*Your assignment:*
Reproduce the records. Keep every word exact and include no images.

*Items listed in a dataset:*
*-*-*
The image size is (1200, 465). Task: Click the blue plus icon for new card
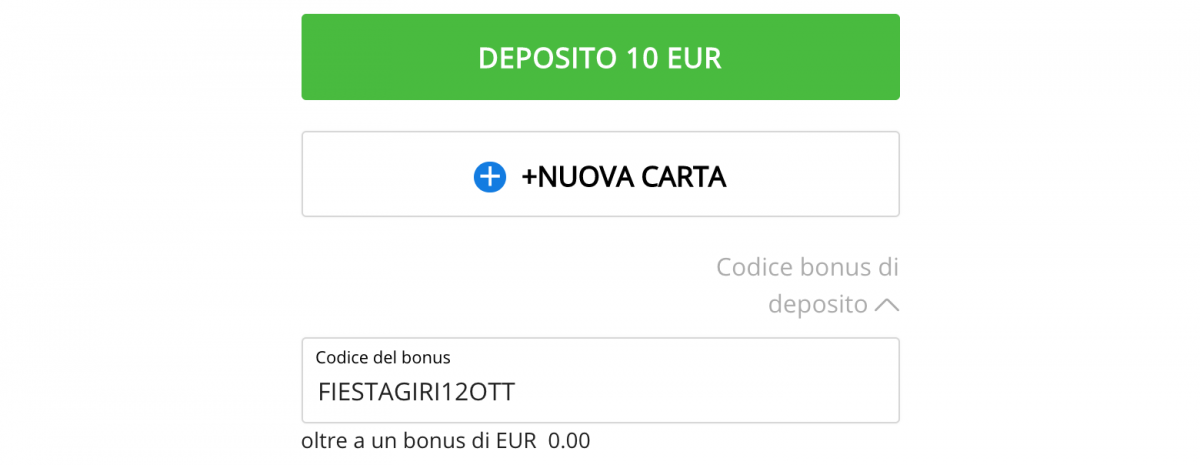tap(490, 177)
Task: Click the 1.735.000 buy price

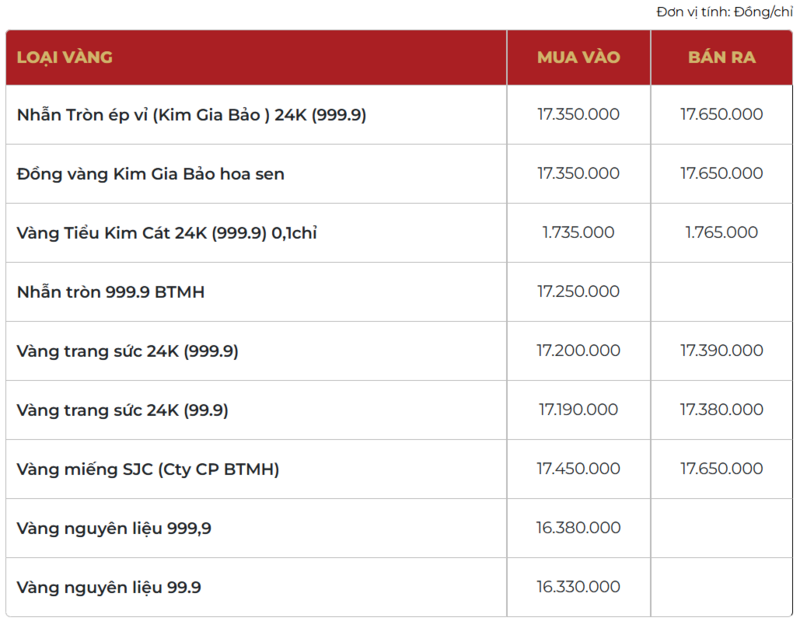Action: tap(578, 232)
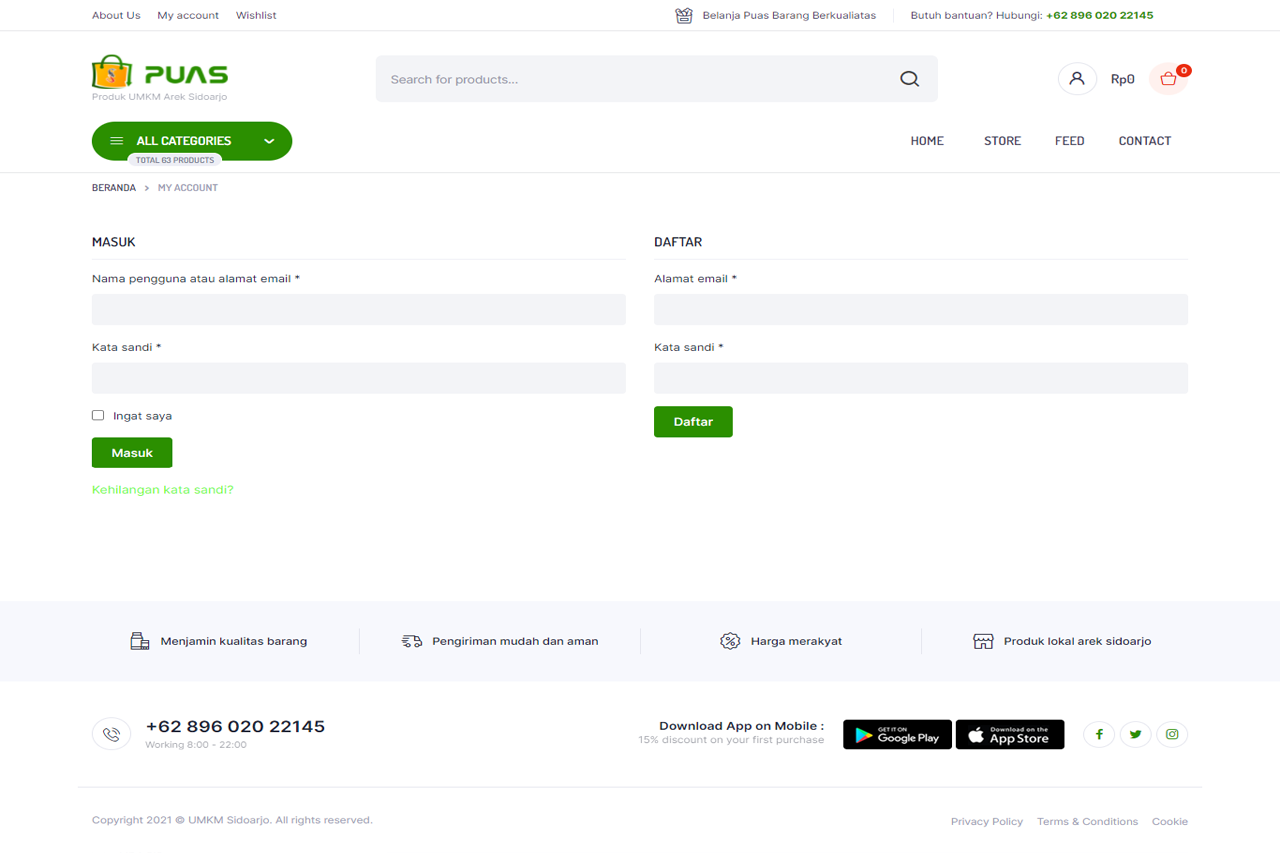Open the Wishlist link in top bar
The width and height of the screenshot is (1280, 853).
point(256,15)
*-*-*
*Expected output:*
The image size is (1200, 465). Task: Click the blue plus icon for new card
tap(490, 177)
Task: Click the 1.735.000 buy price

Action: tap(578, 232)
Open the Wishlist link in top bar
The width and height of the screenshot is (1280, 853).
point(256,15)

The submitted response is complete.